We first need to create a class that extends the Throttle and implements the abstract methods. Then we can make a reference to the manager class, add the API IDs to the ApiIndex and then we can start processing the requests. For each request, we send the userID, an ApiID, and a throttle to the manager. If an object for a specific user is not present, then the manager adds it implicitly and forwards the request to that object, the User object will check for the respective Api object, if the api is not present, it will look into the ApiIndex and creates a new Api object, with its default limit and forwards the request to it. The Api objects will calculate the number of requests and checks if the limit has been exceeded or not and then sends that information to the throttle object and calls the respective method in it.
For more detailed information on each class and the methods involved please open the “allclasses-index.html” file present in the “Javadoc” folder from there you can navigate to each class and look at the detailed information.
There are many algorithms present for tracking the API calls, each with its pros and cons. I considered a few of them, Fixed-window, Sliding logs, and Sliding window. Fixed-window is the easiest to implement, we break the time into fixed frames of some size and count the number of requests the user sends in that time frame and compare them against the limit. The main issue with this approach is that the user sends all the requests at the end of a time frame and also during the start of the next frame. They can send double the number of requests allowed and it will cause spikes which may affect the services. Sliding logs is the most accurate implementation. you keep track of every request in the form of logs and keep removing old logs. For each request, we check the number of logs and compare them against the limit. The problem with this approach is it takes much memory for storing the logs and a lengthy processing time for removing old logs. I implemented the sliding window algorithm in my solution. Sliding window algorithms combine the best of Fixed Window and Sliding Log algorithms. A counter for a time period is used, similar to the fixed window algorithm but here I also consider the number of requests in the previous window to help smooth outbursts of traffic. we take the number of requests in the current window and add some weightage from the number of requests in the previous window and compare the final sum against the given limit and take necessary actions. This is both memory efficient and also simple to implement.
I first considered returning just a Boolean value for indicating if the limit is exceeded or not. But, since creating a class for a callback and providing necessary methods gives a lot more functionality and flexibility during implementation, I went with creating an abstract class Throttle, which can be extended and configured as per the needs.

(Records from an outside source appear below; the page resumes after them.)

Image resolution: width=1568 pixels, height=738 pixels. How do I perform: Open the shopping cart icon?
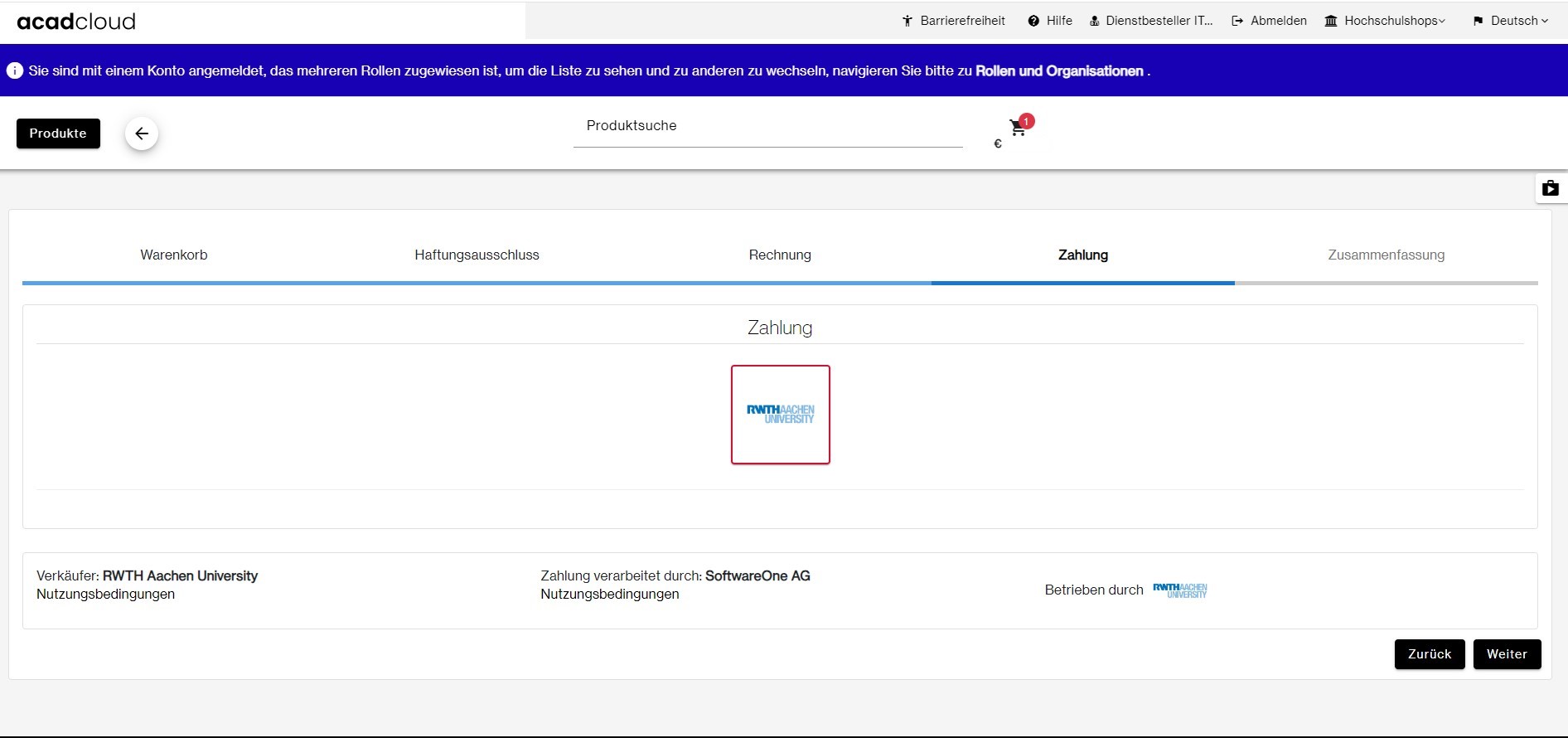pyautogui.click(x=1018, y=129)
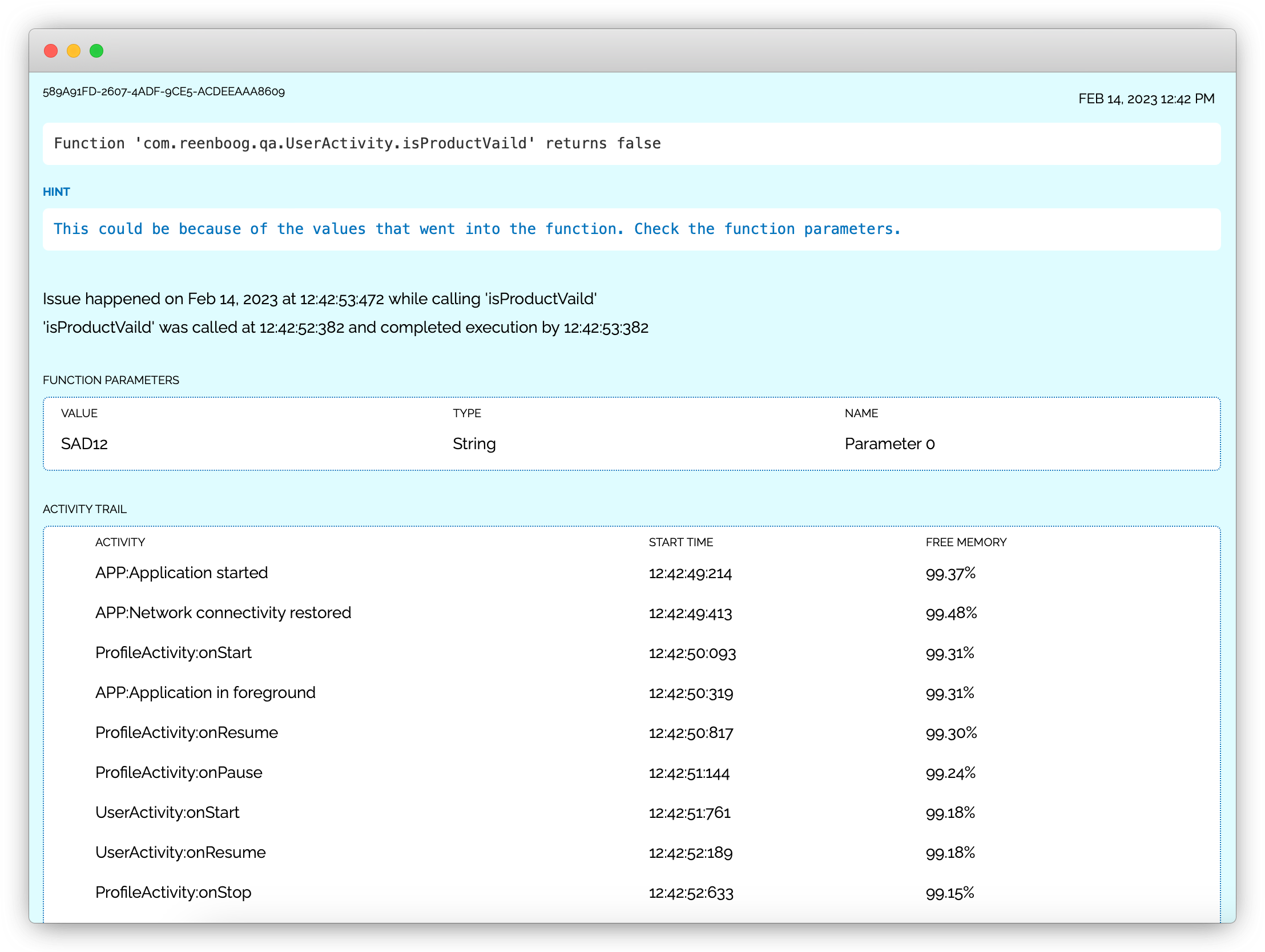This screenshot has width=1265, height=952.
Task: Select the APP:Application started activity row
Action: point(182,573)
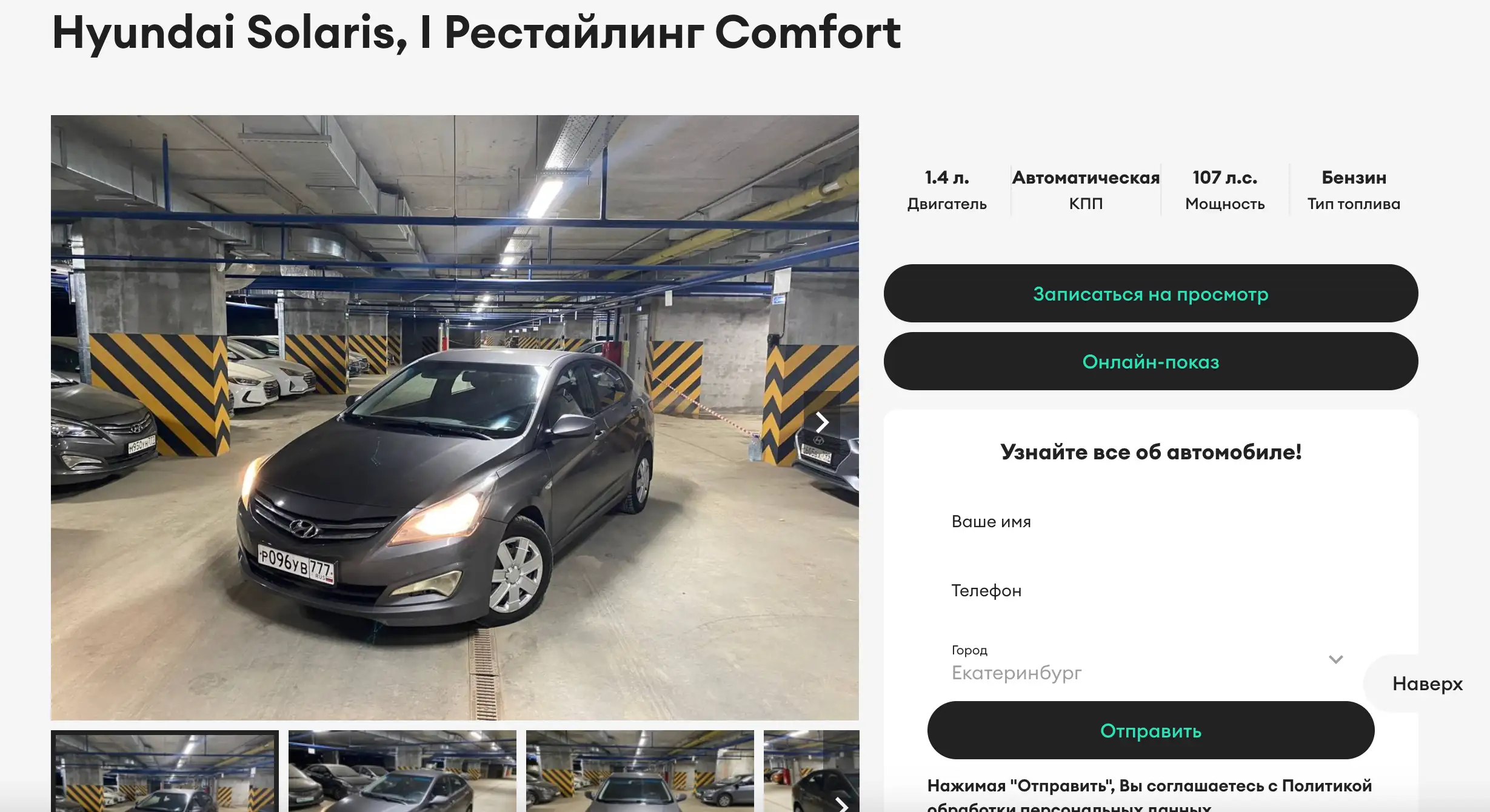The image size is (1490, 812).
Task: Click 107 л.с. Мощность spec item
Action: pos(1225,190)
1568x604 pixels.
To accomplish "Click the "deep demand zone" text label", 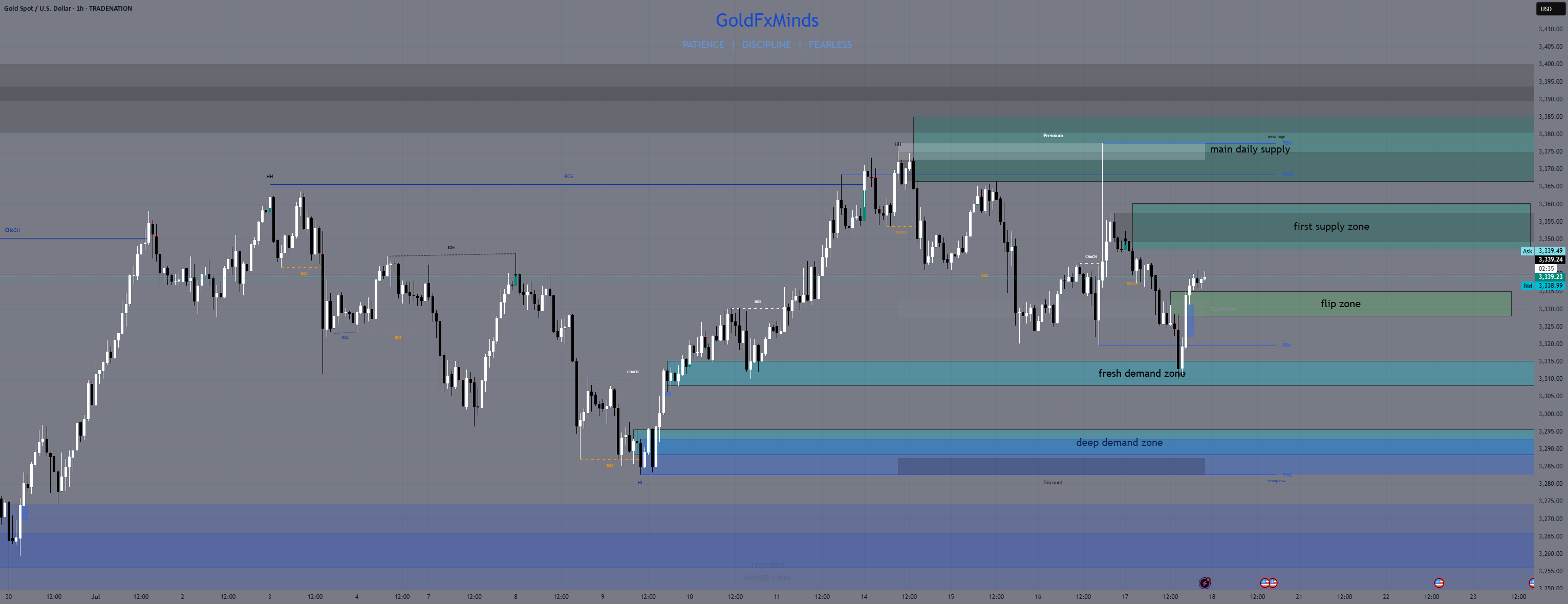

Although a single-threaded design is clean and simple, if the request takes some time to get processed, other API calls will get blocked, to achieve lower latency between requests, I implemented the throttle class in a multi-threaded fashion, so that after checking the API rate limit the required actions will be done in a separate thread. For heavy loads, even checking the rate limit in a single-threaded way may cause delays, so I made the necessary critical methods as synchronized and used thread-safe objects where ever possible. So now we can process each request in a separate thread without causing any delays.
What happens when a client requests a new, never seen API? I can either block the request or allow the request. Here I took a more optimistic approach and made it as fail open. So if I get a request for a new API it will be assumed that no rate limiting is applied to that API and that request will be allowed. Only the Api present in the Api Index are assumed to have rate limiting.